Furthermore, Tobin believes that corporate globalization has been a significant driver behind the changes in the insurance industry. And, he adds, this will likely continue into the future, with insurers adapting to more creative risk packaging and new business partnerships. “The name of the game of the future will be capital management, combined with risk diversity and globalization.”

“The complexity of the risk environment is increasing all the time due to the global interconnectivity of the corporate world,” remarks Gossner. He too supports the theory that globalization will have significant future sway on both the insurance industry and the risk management profession. Risk management is set to become a paradigm of corporate management. Globalization is closely linked to the use of the Internet and growth in e-commerce. The Internet is here to stay, and it will reform how we do business in the future.”

The “E” challenge

“You had better understand technology and be customer focused and competitive,” says Bill Bollinder, head of North American operations for Zurich Financial. “There is no question, despite the failure of some high-profile Internet companies, that we’re moving toward a ‘new economy’…this is going to be a big thing of what we do.”

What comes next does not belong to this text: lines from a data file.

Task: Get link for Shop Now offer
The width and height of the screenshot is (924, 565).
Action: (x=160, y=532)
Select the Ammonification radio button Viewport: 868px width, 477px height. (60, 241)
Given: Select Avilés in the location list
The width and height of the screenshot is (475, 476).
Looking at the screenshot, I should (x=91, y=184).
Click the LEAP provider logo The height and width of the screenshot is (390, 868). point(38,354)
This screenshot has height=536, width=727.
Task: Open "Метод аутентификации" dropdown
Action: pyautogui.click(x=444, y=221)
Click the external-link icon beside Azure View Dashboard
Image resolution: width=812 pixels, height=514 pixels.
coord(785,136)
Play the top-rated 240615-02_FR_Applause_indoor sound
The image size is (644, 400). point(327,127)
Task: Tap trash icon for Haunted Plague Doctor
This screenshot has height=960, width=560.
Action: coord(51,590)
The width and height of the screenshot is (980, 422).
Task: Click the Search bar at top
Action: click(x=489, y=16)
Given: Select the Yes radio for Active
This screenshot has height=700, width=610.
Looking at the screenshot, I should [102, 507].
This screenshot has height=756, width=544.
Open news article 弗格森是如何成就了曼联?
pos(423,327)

The Internet and e-commerce has opened up several doors on the risk management field, Bollinder observes, the most obvious being greater transparency and consumer choice. However, the Internet is also erasing international borders and bringing about deregulation of financial services – all of which bodes well for the insurance buyer, namely risk managers. Insurers and risk managers have to ask themselves whether, against this backdrop, they hope to simply survive or to “shape the process”. Another factor which, sparked by technology and the drive for cost efficiency, will likely have a significant influence on the risk financing field is consolidation. Bollinder expects the two major drivers of “e-commerce” and “globalization” will have a significant impact in terms of consolidation of not only the insurance industry, but the corporate world as a whole. “We haven’t even seen the beginning [of business consolidation] yet.”

Duguid points to a recently held Lloyd’s survey of risk managers which indicated that over 70% of the respondents believe e-commerce will emerge as the biggest risk of the future. “The growth of cyber commerce is changing the corporate risk profile…Protecting knowledge and intangible assets is going to become a key area of the risk landscape.”